“Pericyte Response to Muscle Contraction”
Svyatoslav Dvoretskiy, Ph.D. student in kinesiology, Bioimaging Science and Technology Group
Injury and illness may require a period of immobilization that may be localized to a single limb (casting) or to the whole body (bed rest). Immobilization is necessary for healing of a fracture or recovery from an illness, but it can result in a rapid and significant loss of skeletal muscle mass and function. Recovery may be slow and long-term disability is a potential outcome, especially in diseased or aged adults. Pericytes are vascular supportive cells that incompletely encase endothelial cells and form connections with adjacent capillary endothelial cells which provide important structural and paracrine support to regulate vascular permeability, vessel diameter and blood flow, and stabilization of newly formed capillaries. The purpose of this study was to isolate and directly compare the response of pericytes (NG2+ and CD146+) to a mechanical stimulus both in vivo and in vitro. Our results suggest that CD146+ pericytes have a more favorable gene expression profile for transplantation therapy based on the significant upregulation of myogenic growth factor and extracellular matrix remodeling genes. We have transplanted CD146+ pericytes into mouse hindlimbs following a period of immobilization and demonstrated a significant recovery following reload in the cell injected group compared to the saline.
“Label-free Quantitative Histopathology of Breast Tissue Using Quantitative Phase Imaging”
Hassaan Majeed, Ph.D. student in bioengineering, Bioimaging Science and Technology Group
According to the World Health Organization (WHO), breast cancer is the most prevalent form of cancer among women in both the developed and developing world. The standard method for breast histopathology relies on manual microscopic examination of stained tissue morphology by a pathologist. This standard method suffers from inter-observer variation and low-throughput due to qualitative and manual assessment. In this work, we use quantitative phase imaging (QPI), a quantitative microscopy method, to evaluate breast tissue biopsies based on their optical path-length difference (OPD) maps. By relying on scattering, geometric and texture-based features extracted from these OPD maps, we developed a supervised classification scheme for separating benign and malignant cases within a tissue microarray. We measured a classification AUC of 0.91 for separating cancer from non-cancer. We further demonstrate that our classification method is invariant to tissue staining. This development is important because tissue biopsies are routinely stained by pathologists during investigation and thus stain invariant tissue evaluation methods allow for easier clinical adoption. Our method can, thus, address the shortcomings of standard tissue evaluation by relying on quantitative disease markers. These markers can also potentially provide additional information to pathologists during differential diagnosis.
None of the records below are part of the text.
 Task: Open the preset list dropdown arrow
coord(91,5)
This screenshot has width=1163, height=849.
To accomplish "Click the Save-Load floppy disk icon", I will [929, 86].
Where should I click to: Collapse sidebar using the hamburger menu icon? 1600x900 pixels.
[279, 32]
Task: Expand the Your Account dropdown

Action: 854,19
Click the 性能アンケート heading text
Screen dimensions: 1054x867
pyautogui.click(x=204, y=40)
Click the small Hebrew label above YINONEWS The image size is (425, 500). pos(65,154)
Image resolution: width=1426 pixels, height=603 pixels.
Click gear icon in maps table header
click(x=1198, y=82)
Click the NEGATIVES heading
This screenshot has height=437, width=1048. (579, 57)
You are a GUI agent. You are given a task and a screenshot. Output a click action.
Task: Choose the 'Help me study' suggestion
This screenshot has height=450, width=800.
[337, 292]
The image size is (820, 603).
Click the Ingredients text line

“Lithium Electrolyte Nanocomposites Derived From Porous Molecular Cages”
Timothy P. Moneypenny II, Ph.D. student in chemistry, Molecular and Electronic Nanostructures research theme
Lithium ion batteries represent a significant technological advancement in energy storage and are widely prevalent in modern portable devices such as cellphones, computers, and digital cameras. Their high energy density and operating potential offer unique advantages over antiquated nickel cadmium counterparts including longer battery life, reduced charging times, and higher temperature stability. However, they suffer from substantial practical limitations that restrict their capacity to power much larger equipment. In reality, the long-standing challenge for lithium ion battery research resides in the safety concerns related to conventional organic liquid electrolytes that are used for lithium ion transport. The use of a liquid electrolyte poses the threat of potential leakage of corrosive and flammable liquids. Consequently, it is not uncommon for malfunctioning lithium ion batteries to explode or cause fires. To remedy these inherent problems, there is much interest in synthesizing solid-state electrolytes which mitigate safety concerns but also allow efficient lithium ion transport. Herein, we test the hypothesis that a nanocomposite fabricated from a porous molecular cage is an effective solid-state lithium electrolyte. Our results support this hypothesis and demonstrate that this material is a solid-state lithium electrolyte nanocomposite (SLEN). This system enables the rational design of electrolytes from tunable discrete molecular architectures.